• Problem to solve:
Copy, please, the line with "Task: Click the" and each line that follows it through the end of the data below, exactly as given and without pictures.

[Stored data]
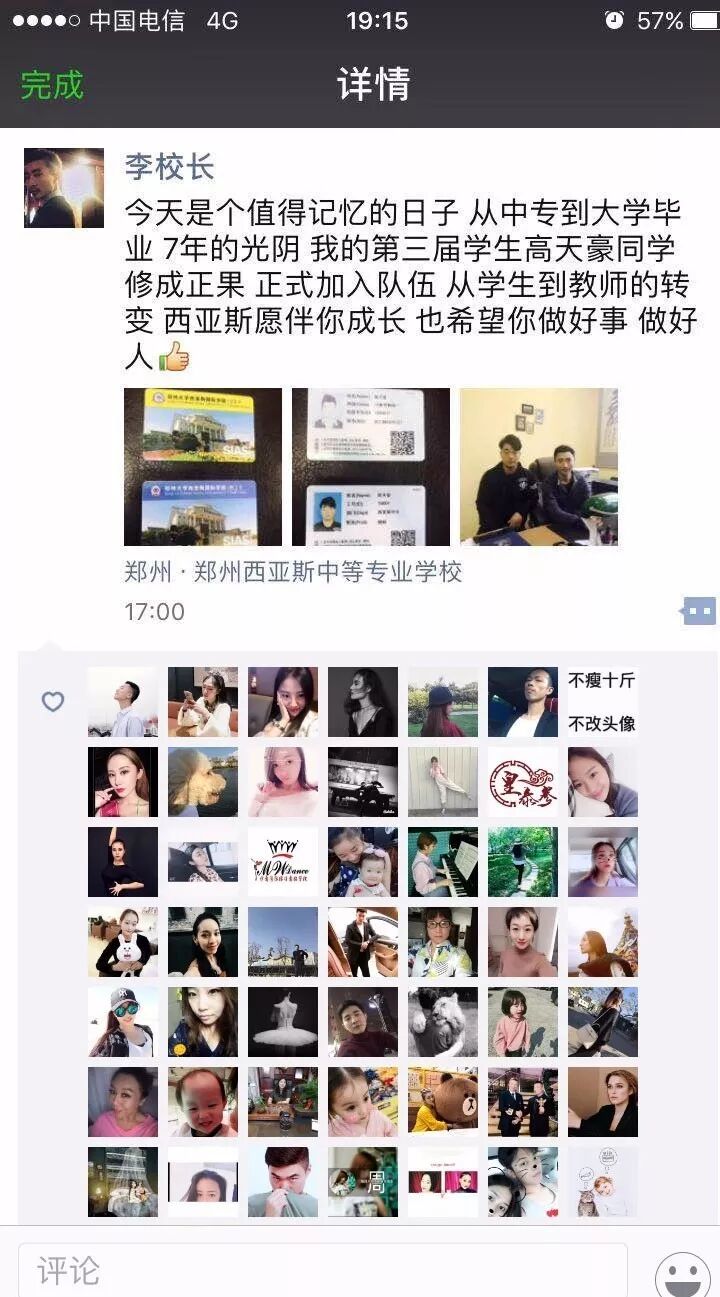
Task: Open the avatar labeled 周
Action: click(363, 1182)
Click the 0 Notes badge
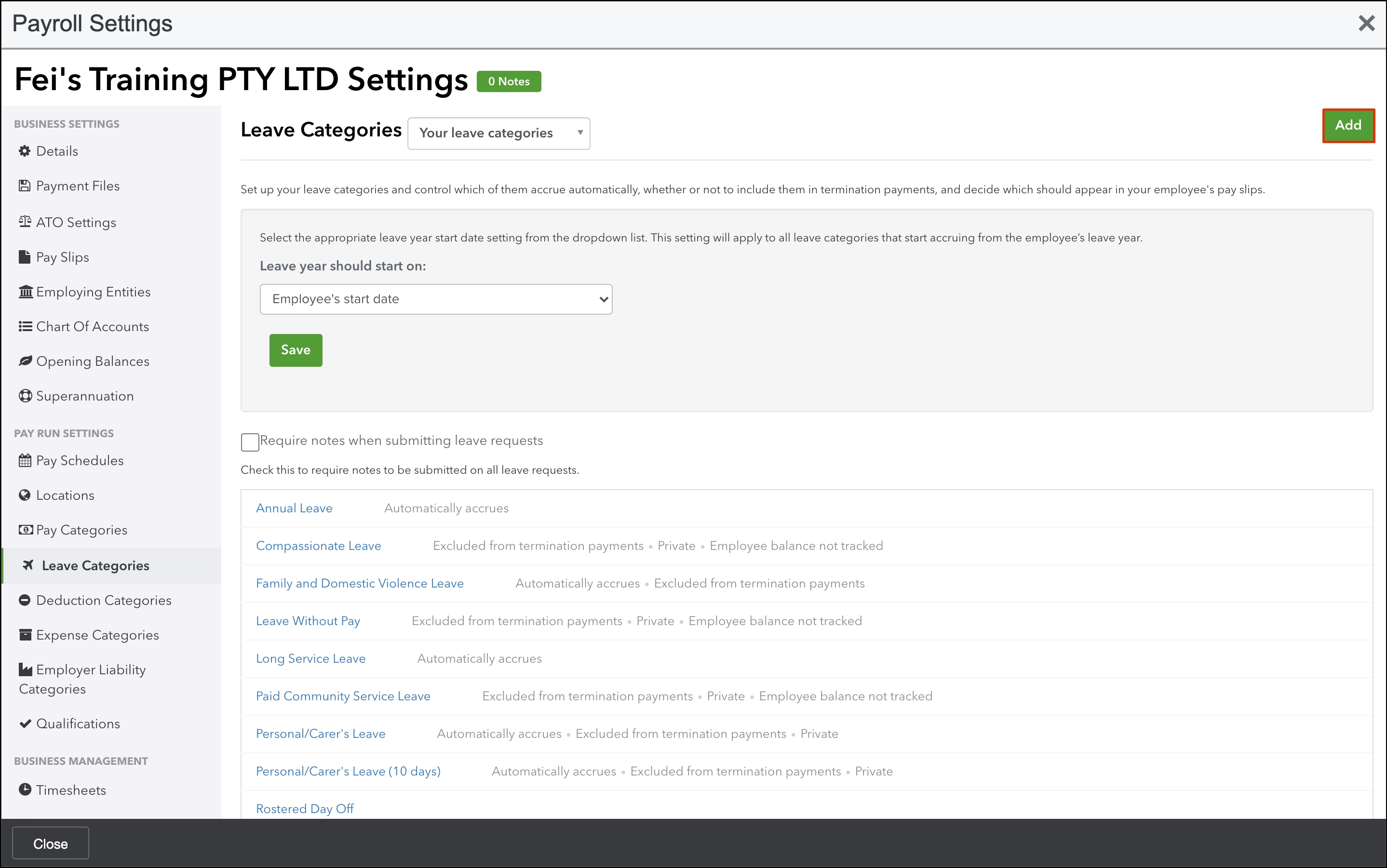Image resolution: width=1387 pixels, height=868 pixels. pos(509,81)
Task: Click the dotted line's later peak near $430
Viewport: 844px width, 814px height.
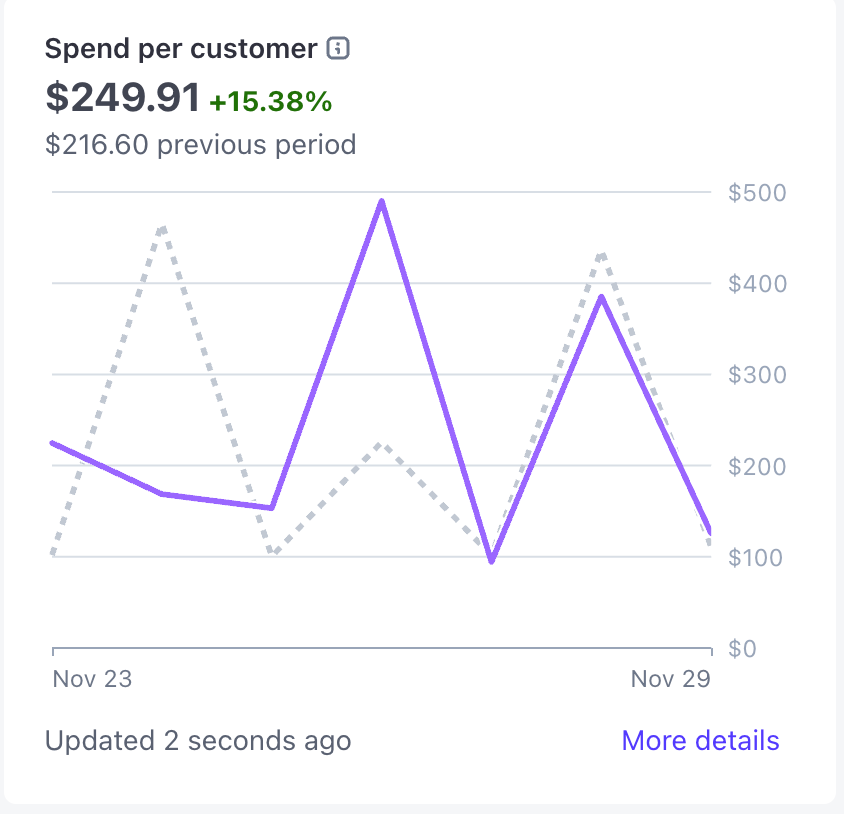Action: click(601, 255)
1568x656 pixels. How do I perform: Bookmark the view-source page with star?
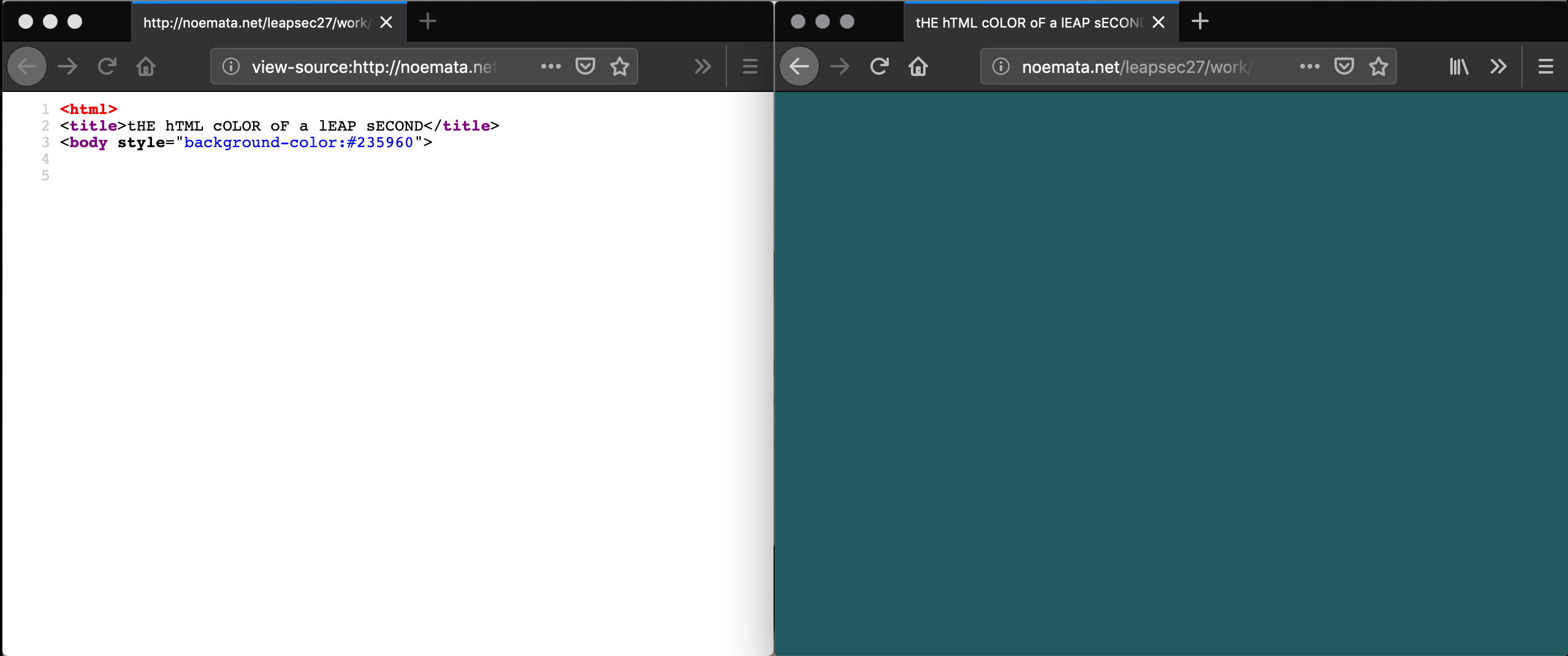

• Output for this exercise:
Task: Click the dotted line's later peak near $430
Viewport: 844px width, 814px height.
Action: click(601, 255)
1568x656 pixels. How do I perform: Bookmark the view-source page with star?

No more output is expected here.